Ibu menangis terharu dan mendekapku ke pelukannya. “Ibu bangga, bangga sekali sama kamu, Ren. Terima kasih ya, nak. Meskipun kondisi keluarga kita sulit dan kamu hanya dibesarkan dengan Ibu sendiri, tapi kamu berhasil membuat Ibu bangga. Kamu sudah seharusnya mendapatkan ini semua, mendapatkan kebahagiaan dan menjadi anak yang sukses. Ibu bangga sekali.”
Aku menangis sambil memeluk ibu, berharap Ayah ada di sini, bersama kami mengusap tangis dan memberikanku selamat serta pelukan hangat. Tujuh belas tahunku sangat suram, aku tidak memiliki seseorang yang bisa kupanggil Ayah, seseorang yang kupikir adalah cinta pertama setiap anak perempuan, tapi ternyata tidak berlaku untukku.
Hari demi hari bahkan bulan demi bulan telah berlalu dan kini aku sudah duduk di kelas tiga SMA, aku pun berjalan menuju toko buku bekas langgananku. Aku ingin mencari bahan bacaan untuk tugas sejarah. Lelaki itu, si juara satu ia tak pernah menghubungiku setelah olimpiade. Setelah hari dimana ia dan diriku diumumkan menjadi juara, kami berbincang perihal kehidupan. Aku ingat sekali ia berkata begini kepadaku saat aku bertanya kepada dirinya.
“Menurutmu wajarkah jika kita membenci?”
Abyan menatapku dan tersenyum. “Jana, jangan menjadi pembenci, karena selamanya menjadi seorang pembenci itu tidak mengenakkan dan membebani perasaan. Maafkan dan lupakan. Hidup tak akan baik–baik saja jika dihabiskan hanya untuk membenci seseorang yang telah menyakiti. Biarkan mereka pergi dengan sendirinya. Kita harus bangkit dan menunjukkan kepada dunia bahwa kita mampu menjadi versi terbaik dari diri kita hingga akhirnya rasa benci akan tergantikan dengan rasa ikhlas dan menerima.”
Aku ingat sekali kata demi kata yang terucap dari bibir lelaki itu.
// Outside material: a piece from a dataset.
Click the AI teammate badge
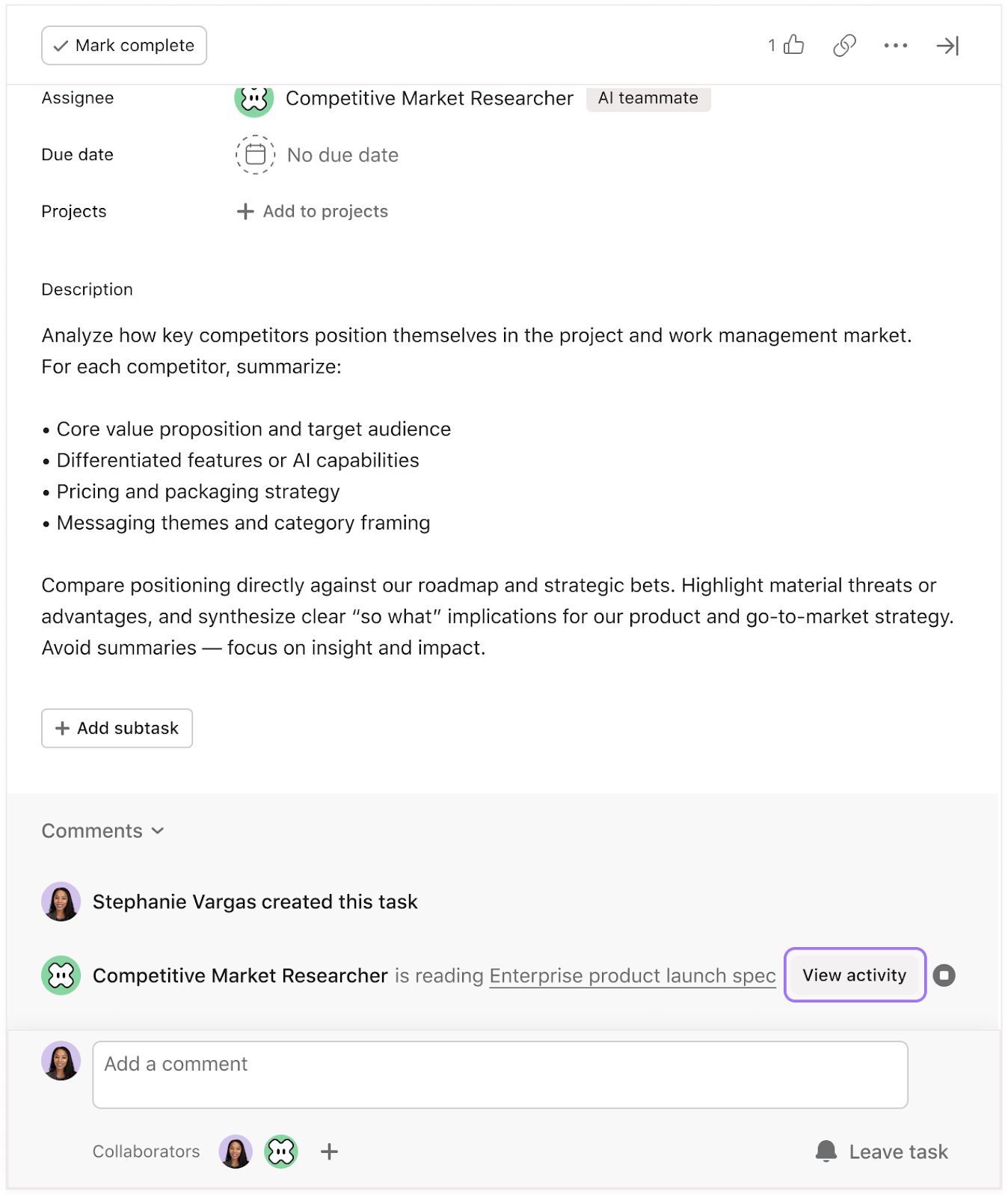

Mataku berkaca–kaca mengingat perkataannya yang seketika mengingatkanku pula kepada Ayah, yang entah dimana keberadaannya sekarang. Begitu pula dengan Abyan, yang hilang begitu saja tak pernah terlihat dan bahkan menghubungiku.
Abyan; hadirmu sungguh singkat namun begitu membekas di ingatanku, terima kasih atas hadirmu, terima kasih karena aku pernah mengira kau adalah sosok yang bisa menjadi rumah untukku. Sosok yang bisa menjadi penyemangat dan pelipur dari segala gundah dan gulana.
Kau yang singgah tapi tak sungguh.
Mungkin, kita tak harusnya menggantungkan diri dengan harapan atau dengan ekspektasi, karena hal itu hanya menyakiti hati saja. Sudah seharusnya untuk mengurus dan menyelamatkan diri sendiri. Seharusnya begitu.